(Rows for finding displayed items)
┌────────

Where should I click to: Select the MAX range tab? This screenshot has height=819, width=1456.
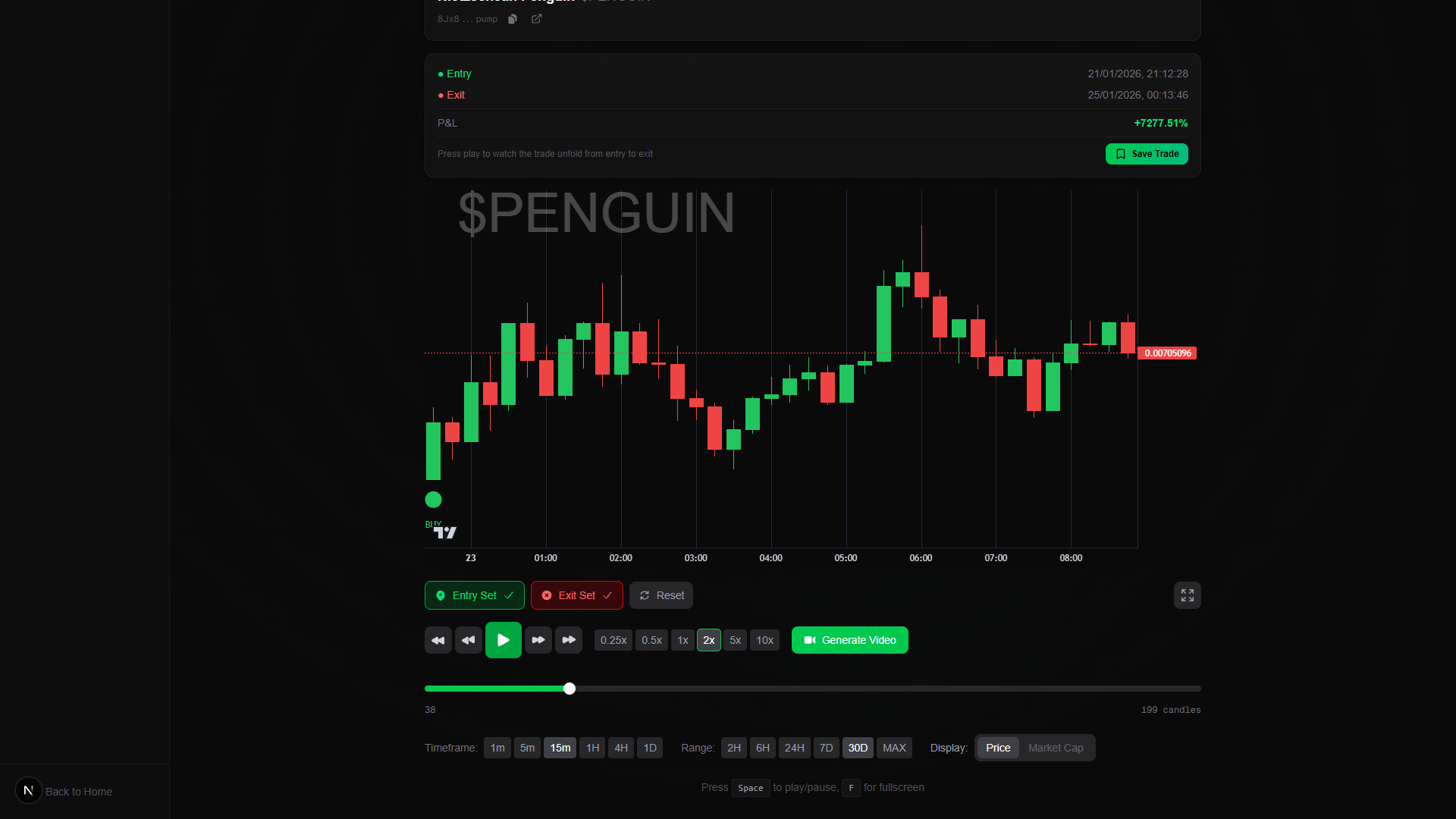pyautogui.click(x=894, y=748)
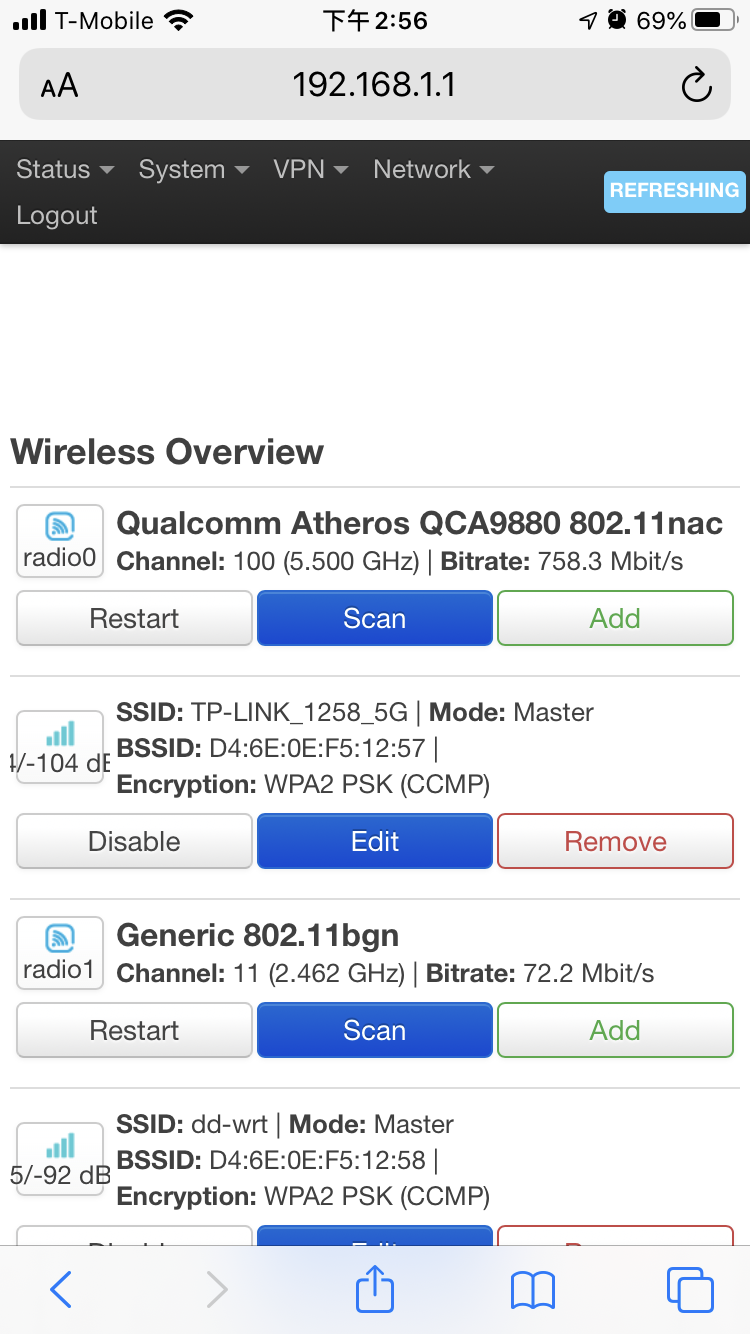The height and width of the screenshot is (1334, 750).
Task: Remove the TP-LINK_1258_5G interface
Action: (614, 841)
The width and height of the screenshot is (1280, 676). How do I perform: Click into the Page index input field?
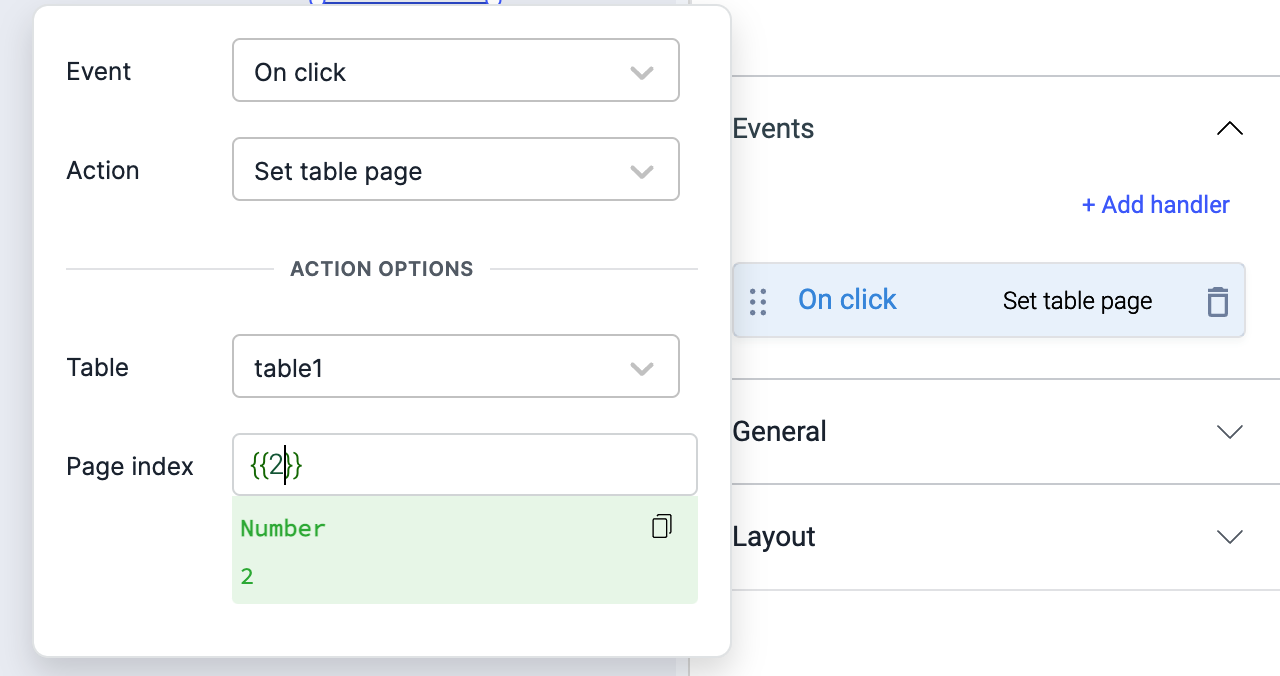pyautogui.click(x=480, y=465)
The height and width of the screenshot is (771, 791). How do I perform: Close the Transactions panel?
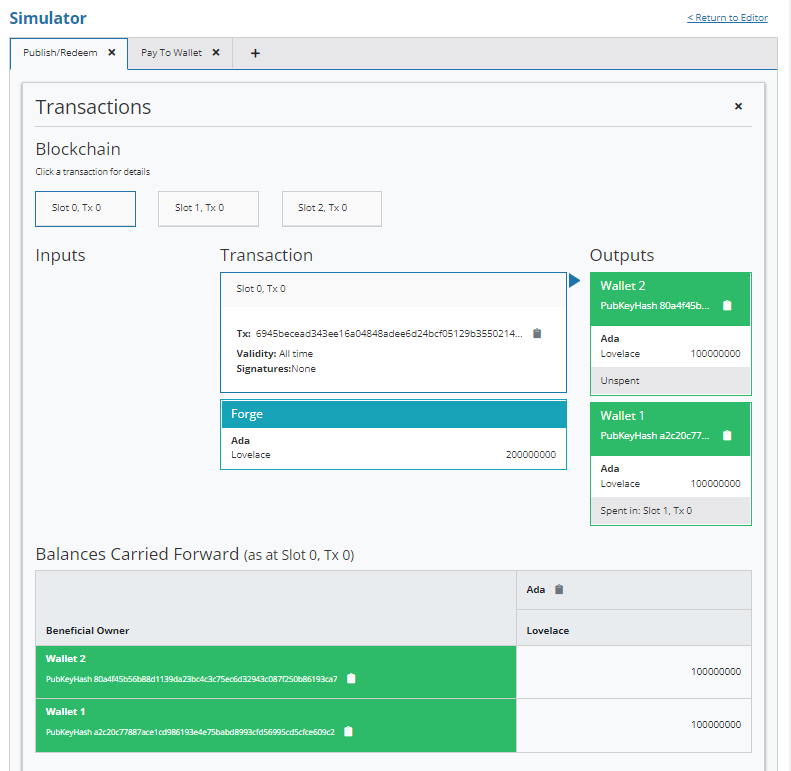pyautogui.click(x=738, y=106)

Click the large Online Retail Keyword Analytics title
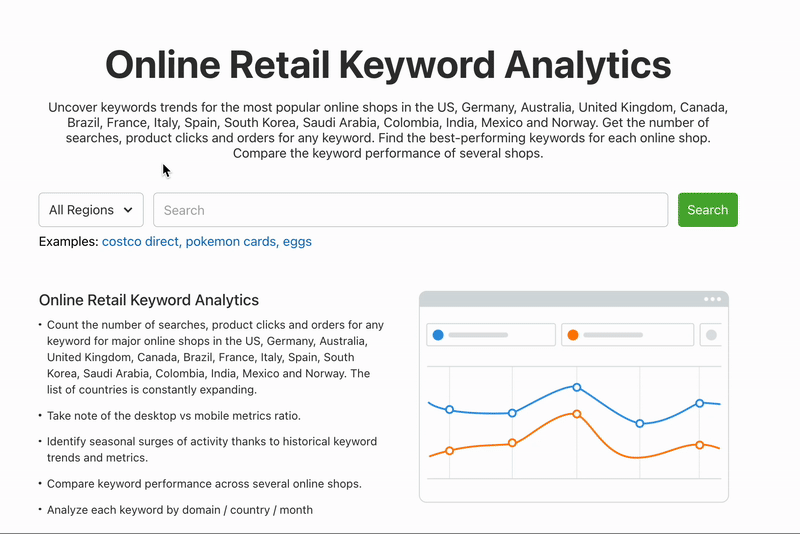click(x=388, y=64)
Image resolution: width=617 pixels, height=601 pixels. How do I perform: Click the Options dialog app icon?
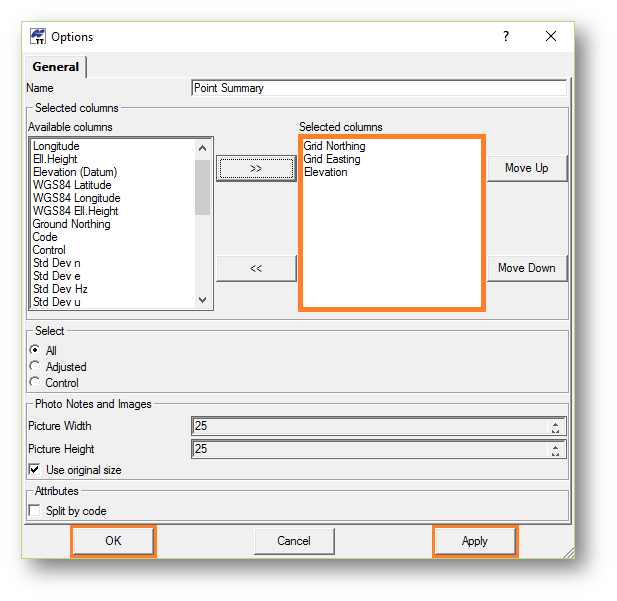(38, 37)
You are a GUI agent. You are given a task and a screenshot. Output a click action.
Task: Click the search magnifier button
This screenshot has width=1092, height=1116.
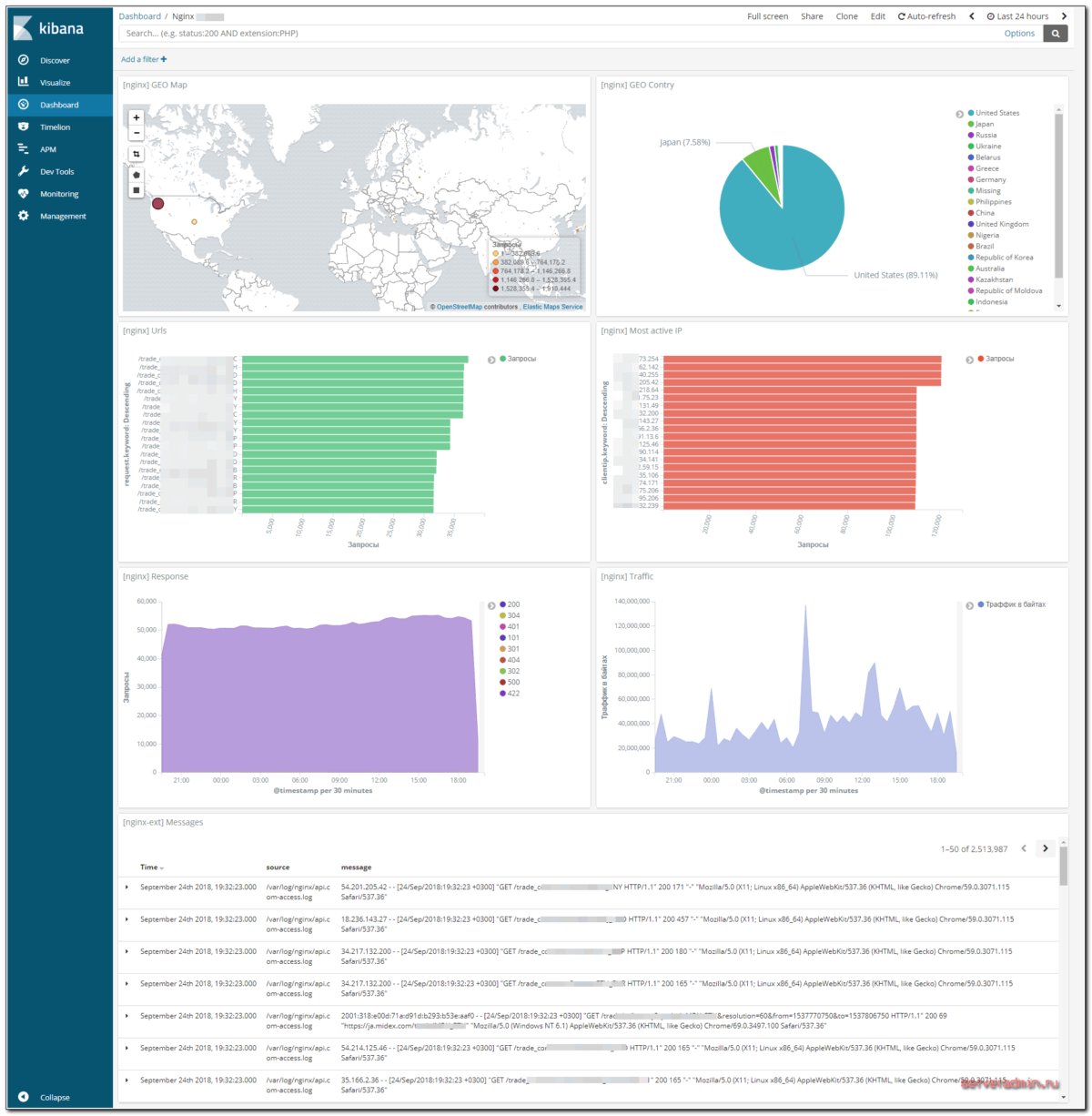pos(1056,33)
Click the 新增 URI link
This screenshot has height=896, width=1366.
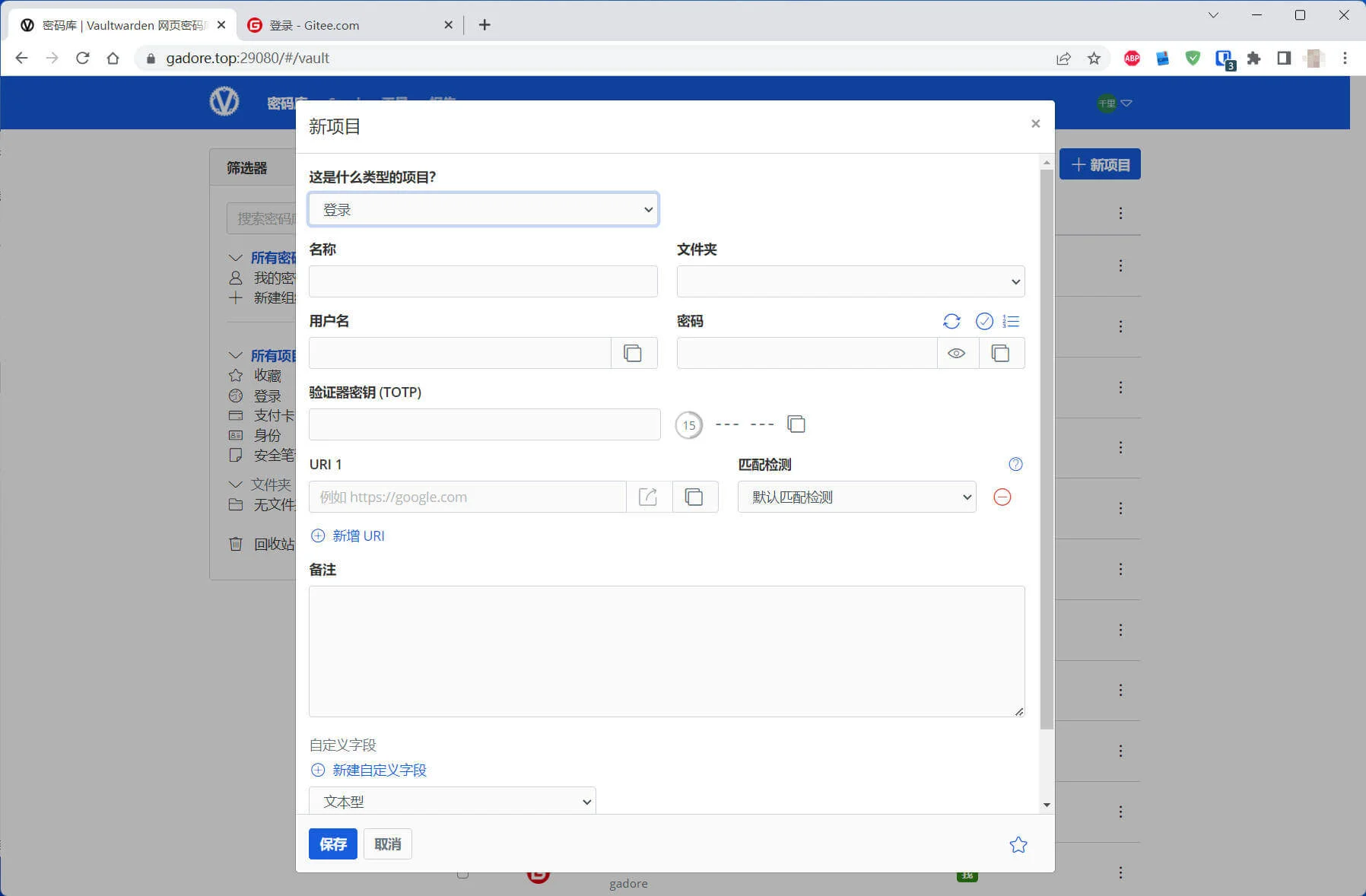pos(358,535)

└────────

§ **TASK DIRECTIONS**: In the rows from the line containing "The height and width of the screenshot is (771, 791)." through the end of the rows, inclusive, switch every "How do I perform" to "How can I do" and leave the rest unchanged. Omit the pictures from your answer.

§ **CORRECT RESPONSE**:
The height and width of the screenshot is (771, 791). How can I do: Close the Transactions panel?
pyautogui.click(x=738, y=106)

Click the large Online Retail Keyword Analytics title
click(x=388, y=64)
Image resolution: width=617 pixels, height=601 pixels. How can I do: Click the Options dialog app icon?
(38, 37)
You are a GUI agent. You are given a task and a screenshot. Output a click action.
Task: Click the search magnifier button
This screenshot has width=1092, height=1116.
pos(1056,33)
Click the 新增 URI link
This screenshot has height=896, width=1366.
pos(358,535)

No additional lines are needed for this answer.